The orders come as Mr Trump prepares for his first face-to-face meeting with Chinese President Xi next week in Florida, where trade issues promise to be a major source of tension.
China was the biggest contributor to the $734 billion US goods trade deficit last year, and the meeting "will be a very difficult one" Mr Trump said in a tweet.
The directives allow Mr Trump to focus on meeting his campaign promises to combat the flow of unfairly traded imports into the United States just a week after his pledge to repeal and replace Obamacare imploded in Congress.
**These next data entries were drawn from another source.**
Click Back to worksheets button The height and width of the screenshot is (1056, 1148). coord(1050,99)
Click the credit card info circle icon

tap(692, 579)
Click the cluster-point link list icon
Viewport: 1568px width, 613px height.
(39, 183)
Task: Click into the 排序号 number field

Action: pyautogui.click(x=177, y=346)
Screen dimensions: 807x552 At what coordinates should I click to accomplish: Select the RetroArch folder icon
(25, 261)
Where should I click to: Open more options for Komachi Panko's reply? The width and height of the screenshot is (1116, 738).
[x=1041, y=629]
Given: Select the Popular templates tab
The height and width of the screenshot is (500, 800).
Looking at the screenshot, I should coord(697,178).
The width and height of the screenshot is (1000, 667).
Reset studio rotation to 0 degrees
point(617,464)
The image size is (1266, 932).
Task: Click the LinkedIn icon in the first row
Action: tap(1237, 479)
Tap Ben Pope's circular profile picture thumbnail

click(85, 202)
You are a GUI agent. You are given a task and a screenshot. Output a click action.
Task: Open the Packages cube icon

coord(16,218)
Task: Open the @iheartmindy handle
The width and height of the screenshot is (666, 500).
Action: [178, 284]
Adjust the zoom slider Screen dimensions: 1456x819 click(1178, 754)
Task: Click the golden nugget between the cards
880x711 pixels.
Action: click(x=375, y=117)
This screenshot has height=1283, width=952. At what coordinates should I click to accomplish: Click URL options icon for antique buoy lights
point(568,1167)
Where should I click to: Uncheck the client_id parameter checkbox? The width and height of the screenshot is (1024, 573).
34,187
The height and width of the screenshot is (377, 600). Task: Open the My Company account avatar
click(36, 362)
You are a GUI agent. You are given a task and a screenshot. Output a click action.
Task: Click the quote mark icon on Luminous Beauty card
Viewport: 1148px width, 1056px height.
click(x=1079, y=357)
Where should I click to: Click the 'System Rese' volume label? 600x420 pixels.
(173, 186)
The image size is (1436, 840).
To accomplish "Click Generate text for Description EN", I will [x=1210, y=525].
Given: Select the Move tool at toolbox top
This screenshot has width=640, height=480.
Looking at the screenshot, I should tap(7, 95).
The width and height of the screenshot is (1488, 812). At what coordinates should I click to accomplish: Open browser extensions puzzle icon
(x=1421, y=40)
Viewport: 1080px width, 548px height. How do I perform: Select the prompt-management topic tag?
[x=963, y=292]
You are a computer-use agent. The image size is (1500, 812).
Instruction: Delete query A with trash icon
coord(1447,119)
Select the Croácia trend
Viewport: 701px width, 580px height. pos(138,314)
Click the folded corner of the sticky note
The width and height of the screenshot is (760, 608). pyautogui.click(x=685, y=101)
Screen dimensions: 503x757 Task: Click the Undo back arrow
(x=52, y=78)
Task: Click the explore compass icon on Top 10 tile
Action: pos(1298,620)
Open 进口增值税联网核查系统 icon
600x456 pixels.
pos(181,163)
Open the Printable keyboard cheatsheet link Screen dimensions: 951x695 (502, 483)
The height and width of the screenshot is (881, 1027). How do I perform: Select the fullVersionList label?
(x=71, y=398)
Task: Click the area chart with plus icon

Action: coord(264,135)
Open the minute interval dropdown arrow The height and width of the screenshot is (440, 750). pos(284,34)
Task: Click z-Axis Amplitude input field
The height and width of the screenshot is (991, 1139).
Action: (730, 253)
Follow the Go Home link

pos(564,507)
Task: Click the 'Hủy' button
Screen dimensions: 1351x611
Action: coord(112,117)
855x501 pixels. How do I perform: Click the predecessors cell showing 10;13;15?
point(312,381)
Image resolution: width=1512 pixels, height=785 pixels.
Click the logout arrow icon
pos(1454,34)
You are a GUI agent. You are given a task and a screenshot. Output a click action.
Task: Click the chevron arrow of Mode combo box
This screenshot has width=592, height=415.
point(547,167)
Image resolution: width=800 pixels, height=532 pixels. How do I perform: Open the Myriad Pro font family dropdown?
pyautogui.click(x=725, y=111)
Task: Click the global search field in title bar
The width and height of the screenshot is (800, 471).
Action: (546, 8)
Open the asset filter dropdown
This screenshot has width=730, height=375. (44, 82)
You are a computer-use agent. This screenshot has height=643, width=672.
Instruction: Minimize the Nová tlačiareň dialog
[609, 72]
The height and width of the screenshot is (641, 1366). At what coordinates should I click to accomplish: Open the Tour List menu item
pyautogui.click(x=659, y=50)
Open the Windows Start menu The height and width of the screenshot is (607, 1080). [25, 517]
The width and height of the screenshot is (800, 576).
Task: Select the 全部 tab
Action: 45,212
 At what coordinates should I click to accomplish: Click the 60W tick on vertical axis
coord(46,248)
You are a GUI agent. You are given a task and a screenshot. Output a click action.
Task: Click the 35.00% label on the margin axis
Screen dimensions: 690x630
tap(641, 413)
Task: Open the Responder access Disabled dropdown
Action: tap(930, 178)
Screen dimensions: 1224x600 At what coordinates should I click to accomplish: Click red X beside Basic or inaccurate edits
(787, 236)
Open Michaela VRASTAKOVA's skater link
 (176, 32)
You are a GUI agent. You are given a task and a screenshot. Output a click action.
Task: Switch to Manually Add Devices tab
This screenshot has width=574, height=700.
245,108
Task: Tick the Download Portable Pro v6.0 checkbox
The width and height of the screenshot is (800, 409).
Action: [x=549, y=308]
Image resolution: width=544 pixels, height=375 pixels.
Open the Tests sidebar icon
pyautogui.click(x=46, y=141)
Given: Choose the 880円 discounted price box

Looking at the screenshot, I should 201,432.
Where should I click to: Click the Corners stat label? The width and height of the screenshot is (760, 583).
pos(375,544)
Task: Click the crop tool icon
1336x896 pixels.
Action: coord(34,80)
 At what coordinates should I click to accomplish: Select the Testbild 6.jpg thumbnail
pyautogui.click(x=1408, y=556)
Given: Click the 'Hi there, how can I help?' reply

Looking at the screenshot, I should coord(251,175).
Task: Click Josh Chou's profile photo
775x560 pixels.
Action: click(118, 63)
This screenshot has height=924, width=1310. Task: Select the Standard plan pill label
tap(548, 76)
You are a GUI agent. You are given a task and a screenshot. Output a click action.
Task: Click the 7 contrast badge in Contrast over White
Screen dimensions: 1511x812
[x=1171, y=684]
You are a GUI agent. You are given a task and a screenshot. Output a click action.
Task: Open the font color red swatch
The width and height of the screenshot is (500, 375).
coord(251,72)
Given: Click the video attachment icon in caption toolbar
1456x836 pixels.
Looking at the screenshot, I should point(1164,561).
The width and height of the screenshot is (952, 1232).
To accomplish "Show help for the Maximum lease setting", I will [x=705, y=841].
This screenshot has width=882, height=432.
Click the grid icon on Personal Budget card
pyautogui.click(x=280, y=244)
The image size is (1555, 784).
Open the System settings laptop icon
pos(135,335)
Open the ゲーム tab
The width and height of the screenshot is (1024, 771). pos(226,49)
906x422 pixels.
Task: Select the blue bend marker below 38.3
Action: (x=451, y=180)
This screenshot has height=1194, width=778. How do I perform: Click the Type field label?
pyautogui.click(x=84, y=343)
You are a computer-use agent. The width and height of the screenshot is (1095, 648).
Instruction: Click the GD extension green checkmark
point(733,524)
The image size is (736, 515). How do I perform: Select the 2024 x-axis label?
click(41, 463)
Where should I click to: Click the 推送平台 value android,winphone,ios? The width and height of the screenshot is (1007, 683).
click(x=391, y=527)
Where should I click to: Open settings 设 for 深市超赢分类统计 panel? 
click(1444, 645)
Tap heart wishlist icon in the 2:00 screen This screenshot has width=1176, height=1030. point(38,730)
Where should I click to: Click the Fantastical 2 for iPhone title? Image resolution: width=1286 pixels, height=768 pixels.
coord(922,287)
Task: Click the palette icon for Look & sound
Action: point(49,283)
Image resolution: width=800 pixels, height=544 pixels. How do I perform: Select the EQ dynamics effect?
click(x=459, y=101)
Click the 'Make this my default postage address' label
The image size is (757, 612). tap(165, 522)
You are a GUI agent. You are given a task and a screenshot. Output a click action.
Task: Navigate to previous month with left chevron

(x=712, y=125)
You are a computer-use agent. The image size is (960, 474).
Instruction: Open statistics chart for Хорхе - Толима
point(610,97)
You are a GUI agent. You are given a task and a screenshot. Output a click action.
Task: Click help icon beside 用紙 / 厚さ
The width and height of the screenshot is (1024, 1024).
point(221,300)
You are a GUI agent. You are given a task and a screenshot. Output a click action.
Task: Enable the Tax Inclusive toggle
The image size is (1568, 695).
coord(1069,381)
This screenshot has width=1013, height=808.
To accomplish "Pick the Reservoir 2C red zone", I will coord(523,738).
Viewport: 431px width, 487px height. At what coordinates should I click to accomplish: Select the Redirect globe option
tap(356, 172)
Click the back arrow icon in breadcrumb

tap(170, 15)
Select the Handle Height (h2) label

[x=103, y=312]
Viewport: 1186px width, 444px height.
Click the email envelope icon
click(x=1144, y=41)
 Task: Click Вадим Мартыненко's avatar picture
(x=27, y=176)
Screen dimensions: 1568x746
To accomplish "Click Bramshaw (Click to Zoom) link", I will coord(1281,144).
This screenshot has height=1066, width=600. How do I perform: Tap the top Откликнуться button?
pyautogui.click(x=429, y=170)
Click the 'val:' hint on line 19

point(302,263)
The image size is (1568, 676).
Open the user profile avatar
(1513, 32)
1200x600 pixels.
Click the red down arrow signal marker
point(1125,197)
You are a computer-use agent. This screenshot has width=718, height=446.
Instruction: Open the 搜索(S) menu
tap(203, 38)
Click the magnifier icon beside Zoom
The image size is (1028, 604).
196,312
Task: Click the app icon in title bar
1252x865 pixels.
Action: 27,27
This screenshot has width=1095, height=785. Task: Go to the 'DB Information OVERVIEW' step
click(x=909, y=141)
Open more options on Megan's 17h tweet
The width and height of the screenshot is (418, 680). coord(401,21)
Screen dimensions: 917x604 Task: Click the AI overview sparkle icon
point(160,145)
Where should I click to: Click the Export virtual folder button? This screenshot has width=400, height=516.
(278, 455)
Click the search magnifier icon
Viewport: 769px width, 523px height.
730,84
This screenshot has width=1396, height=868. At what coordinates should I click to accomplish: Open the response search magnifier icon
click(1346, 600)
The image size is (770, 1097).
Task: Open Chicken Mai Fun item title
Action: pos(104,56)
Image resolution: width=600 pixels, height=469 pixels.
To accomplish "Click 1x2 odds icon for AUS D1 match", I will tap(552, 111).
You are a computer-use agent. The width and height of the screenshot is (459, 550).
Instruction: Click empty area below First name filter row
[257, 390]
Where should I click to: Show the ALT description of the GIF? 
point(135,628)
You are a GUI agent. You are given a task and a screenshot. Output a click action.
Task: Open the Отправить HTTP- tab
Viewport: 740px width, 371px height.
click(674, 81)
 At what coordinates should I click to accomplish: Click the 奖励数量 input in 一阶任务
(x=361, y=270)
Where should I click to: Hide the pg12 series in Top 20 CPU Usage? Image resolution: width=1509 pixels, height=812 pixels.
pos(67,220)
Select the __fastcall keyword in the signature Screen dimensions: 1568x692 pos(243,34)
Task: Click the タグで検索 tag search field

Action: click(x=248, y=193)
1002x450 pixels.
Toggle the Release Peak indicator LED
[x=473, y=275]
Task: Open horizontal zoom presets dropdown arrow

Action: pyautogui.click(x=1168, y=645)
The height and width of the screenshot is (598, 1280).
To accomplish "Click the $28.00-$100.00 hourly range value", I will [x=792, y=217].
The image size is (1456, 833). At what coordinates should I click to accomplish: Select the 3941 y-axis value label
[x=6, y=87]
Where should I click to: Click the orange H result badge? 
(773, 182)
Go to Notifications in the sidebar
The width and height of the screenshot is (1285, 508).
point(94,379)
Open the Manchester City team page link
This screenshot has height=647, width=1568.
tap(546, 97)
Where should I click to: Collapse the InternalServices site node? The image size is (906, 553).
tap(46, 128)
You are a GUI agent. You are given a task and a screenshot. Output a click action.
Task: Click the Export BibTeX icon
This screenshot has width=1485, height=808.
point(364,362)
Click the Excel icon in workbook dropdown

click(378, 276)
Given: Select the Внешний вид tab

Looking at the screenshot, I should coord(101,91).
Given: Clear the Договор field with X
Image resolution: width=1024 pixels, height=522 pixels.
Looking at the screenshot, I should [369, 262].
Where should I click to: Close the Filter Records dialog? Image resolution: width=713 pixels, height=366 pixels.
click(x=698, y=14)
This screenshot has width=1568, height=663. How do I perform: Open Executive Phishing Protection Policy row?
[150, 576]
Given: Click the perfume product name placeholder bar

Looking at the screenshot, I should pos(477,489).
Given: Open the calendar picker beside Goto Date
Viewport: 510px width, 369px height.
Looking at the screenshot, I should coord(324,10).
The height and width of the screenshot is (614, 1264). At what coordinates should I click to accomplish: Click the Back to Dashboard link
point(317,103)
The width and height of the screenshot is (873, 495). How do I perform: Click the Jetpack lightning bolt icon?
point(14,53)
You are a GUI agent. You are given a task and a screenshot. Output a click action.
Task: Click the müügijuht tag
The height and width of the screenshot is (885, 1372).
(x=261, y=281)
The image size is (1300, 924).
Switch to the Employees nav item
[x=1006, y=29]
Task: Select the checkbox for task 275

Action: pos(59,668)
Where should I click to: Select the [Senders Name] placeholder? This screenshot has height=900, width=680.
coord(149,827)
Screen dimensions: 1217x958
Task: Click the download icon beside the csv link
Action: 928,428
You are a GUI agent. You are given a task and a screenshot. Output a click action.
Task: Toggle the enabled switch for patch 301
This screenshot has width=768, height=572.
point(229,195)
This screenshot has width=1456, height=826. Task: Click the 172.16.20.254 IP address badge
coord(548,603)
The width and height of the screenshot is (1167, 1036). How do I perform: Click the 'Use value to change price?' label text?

Commerce Secretary Wilbur Ross told reporters that one of the orders directs his department and the US Trade Representative to conduct a major review of the causes of US trade deficits.
These include trade abuses such as dumping of goods below costs and unfair subsidies, "non-reciprocal" trade practices by other countries and currencies that are" misaligned."
Mr Ross took pains to say that currency misalignment was not the same as manipulation, and only the US Treasury could define currency manipulation.
But he said in some cases, currencies can become misaligned from their traditional valuations unintentionally, citing the Mexican peso's sharp decline late last year after Mr Trump's election.
The study also will examine World Trade Organization rules that Mr Ross said do not treat countries equally, such as on taxation.
The United States has long complained that WTO rules allow exports to be exempt from value-added taxes, but do not allow export exemptions from the US corporate income tax.
The study also will examine the effects of trade deals that have failed to produce forecast benefits, Mr Ross said.
The aim was to complete the study and report the findings to Mr Trump in 90 days - a time frame that coincides with the expected start of negotiations to revamp the US-Canada-Mexico North American Free Trade Agreement.
The study's findings will underpin the Trump administration's future trade policy decisions, Mr Ross said, and will be the first "systematic analysis" of the trade deficit's causes, "country-by-country, product-by-product."
"It will demonstrate the administration's intention not to hipshoot, not to do anything casual, not to do anything abruptly," Mr Ross told a White House briefing.
Mr Ross has promised tougher enforcement of US trade laws and more anti-dumping and anti-subsidy cases initiated by the Commerce Department, rather than relying on companies to claim injuries from imports.
He said the study would focus on those countries that have chronic goods trade surpluses with the United States.
China tops the list, with a $347 billion surplus last year, followed by Japan, with a $69 billion surplus, Germany at $65 billion, Mexico at $63 billion, Ireland at $36 billion, and Vietnam at $32 billion.
The second trade order to be signed by Mr Trump is aimed at halting the non-payment and under-collection of anti-dumping and anti-subsidy duties the United States slaps on many foreign goods.